• _Extracted text_:
☆ ☆ ☆ ☆

KHUTAB III - 10. THE IDEAL PROPHET (1)
10. THE IDEAL PROPHET (1)
Brothers in Islam
Al-Nadawī in his Biography of the Prophet, Muhammad
the Ideal Prophet, says that man is in need of “a perfect and a universal
exemplar who could place in his hands a guide-book of practical life, so that
every wayfarer may reach his destination safely” and that man was Prophet
Muhammad s.a.w. who brought unchanged teachings till the Last Day. He states
further that the ideal or model for humanity must fulfil certain conditions in
his character: (1) historicity, (2) comprehensiveness, and (3) practicality.
1. Historicity
What is meant with historicity is that
the ideal prophet must have his genuine biography in detail. We have to know
what he said and did in his life and the information must be perfectly genuine.
It is not based on fable or a legendary tale, which cannot be followed.

☆ ☆ ☆ ☆

• _Requests_:
1. Answer these questions from the sermon text:
(a) Which work by Al-Nadawī does the sermon text cite?
(b) What three conditions must the ideal or model for humanity fulfil in his character?
(c) Under "Historicity," what must the ideal prophet have?
2. Retype the sermon text between "1. Historicity" and "be perfectly genuine.", inclusive.

• _Given data_:
☆ ☆ ☆ ☆

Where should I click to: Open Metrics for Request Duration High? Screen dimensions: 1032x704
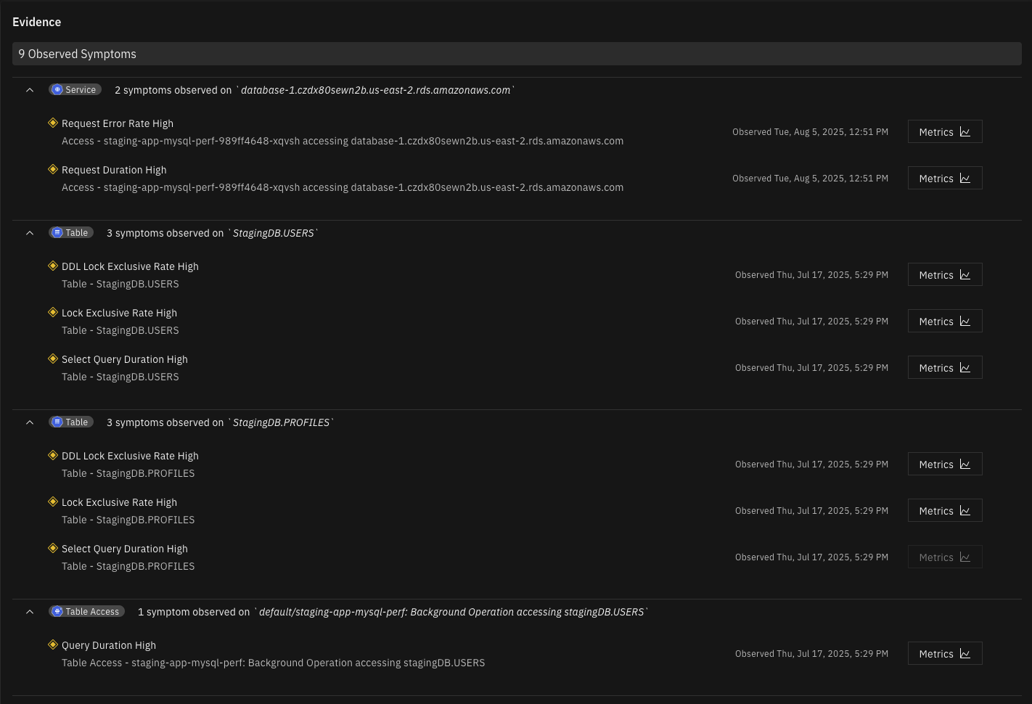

☆ ☆ ☆ ☆

• _Answers by task_:
1.
(a) His Biography of the Prophet, Muhammad the Ideal Prophet.
(b) Historicity, comprehensiveness, and practicality.
(c) His genuine biography in detail.

2.
1. Historicity
What is meant with historicity is that
the ideal prophet must have his genuine biography in detail. We have to know
what he said and did in his life and the information must be perfectly genuine.